For what values of k equation |x+1|-|x-1|=kx+1 have unique solution?
Since absolute value has two separate formulas depending on whether the number inside the absolute value is positive or negative. That means you need to look at x+1< 0 (x< -1), x+1> 0 (x> -1), x-1< 0 (x< 1), and x-1> 0 (x> 1).
That means we need to look at three intervals: x< -1, -1< x< 1, and x> 1.
If x< -1, both x+1< 0 and x-1< 0 so the equation becomes -(x+1)-(-(x-1))= -2= 2k+1 which has no solution for x if x is not -3/2 but an infinite number of solutions if k= 3/2 (since then the equation reduces to -2= -2 which is true for all x).
If -1< x< 1, x+1> 0 but x-1< 0 so the equation becomes (x+1)-(-(x-1))= 2x= 2k+1 which has a single solution for x no matter what k is.
If x> 1, both x+1>0 and x-1> 0 so the equation becomes (x+1)- (x-1)= 2= 2k+1 which has no solution for x is k is not 1/2 but has an infinite number of solutions if k= 1/2 (because then the equation reduces to 2= 2 which is true for all x).

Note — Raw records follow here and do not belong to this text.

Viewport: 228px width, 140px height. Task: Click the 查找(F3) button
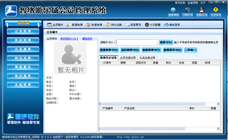[166, 42]
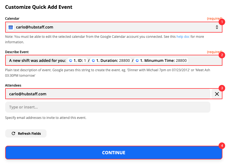
Task: Click the Google Calendar icon in the Calendar field
Action: tap(11, 27)
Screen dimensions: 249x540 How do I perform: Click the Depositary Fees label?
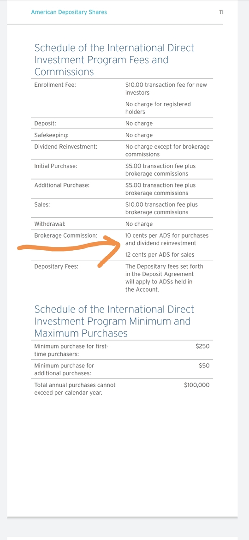pyautogui.click(x=56, y=267)
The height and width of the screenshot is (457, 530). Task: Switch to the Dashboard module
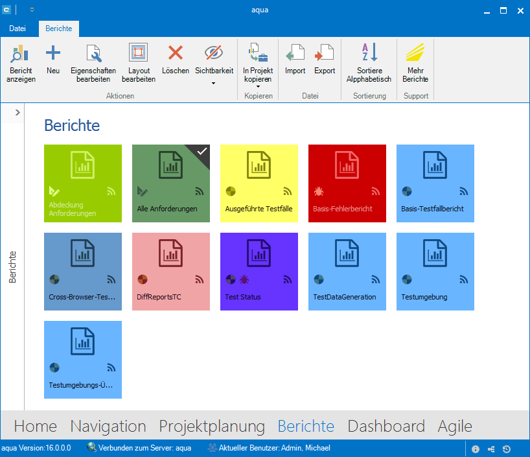click(386, 426)
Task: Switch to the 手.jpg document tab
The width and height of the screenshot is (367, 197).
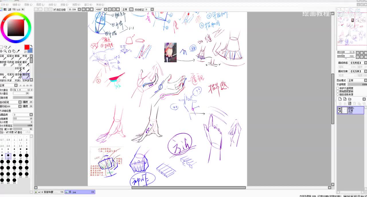Action: (80, 192)
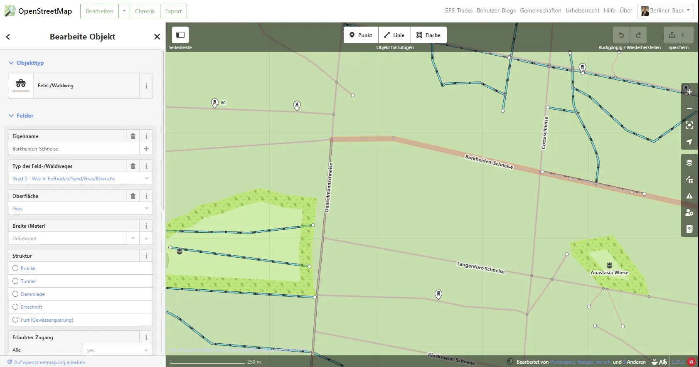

You said that there is infinite number of solutions if k=3/2 but i find only one solution and that is -2. abs(x+1)-abs(x-1)=(3/2)x+1 - Wolfram|Alpha
My fault, I misread the equation! I accidently replaced the "x" with "2".

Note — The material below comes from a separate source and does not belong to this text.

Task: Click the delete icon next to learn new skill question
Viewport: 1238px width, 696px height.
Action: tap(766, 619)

For x< -1, the left side, as I said, reduces to -2 so the equation becomes -2= kx+ 1. Now subtract 1 from each side to get kx=-3 and divide by x to get x= -3/k, as long as k is not 0. If k= 0, this gives no solution.

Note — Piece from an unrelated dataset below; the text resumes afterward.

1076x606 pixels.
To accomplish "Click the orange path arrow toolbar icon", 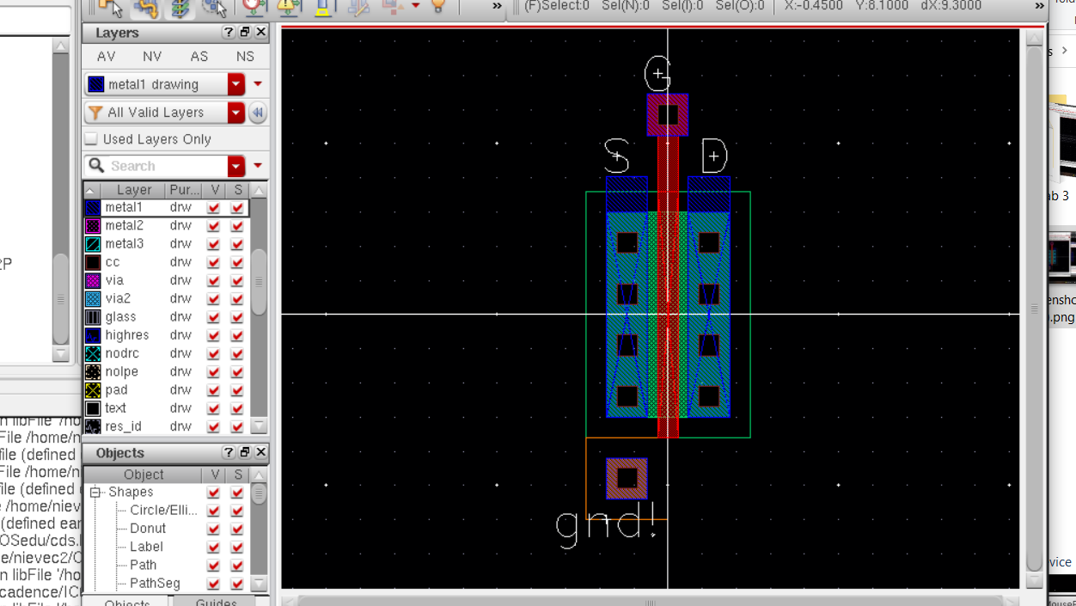I will click(145, 8).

For -1< x< 1, the left side reduces to 2x so the equation becomes 2x= kx+ 1. subrtract kx from both sides to get 2x-kx= (2- k)x= 1 and then x= 1/(2- k) as long as k is not 2. If k= 2, this gives no solution.
For x> 1, the left side reduces to 2 so the equation becomes 2=kx+ 1. subtract 1 from both sides to get kx= 1 and divide by x to get x= 1/k, as long as k is not 0. If k= 0, ths gives no solution.
Now, what must k be so that only one of those gives a solution?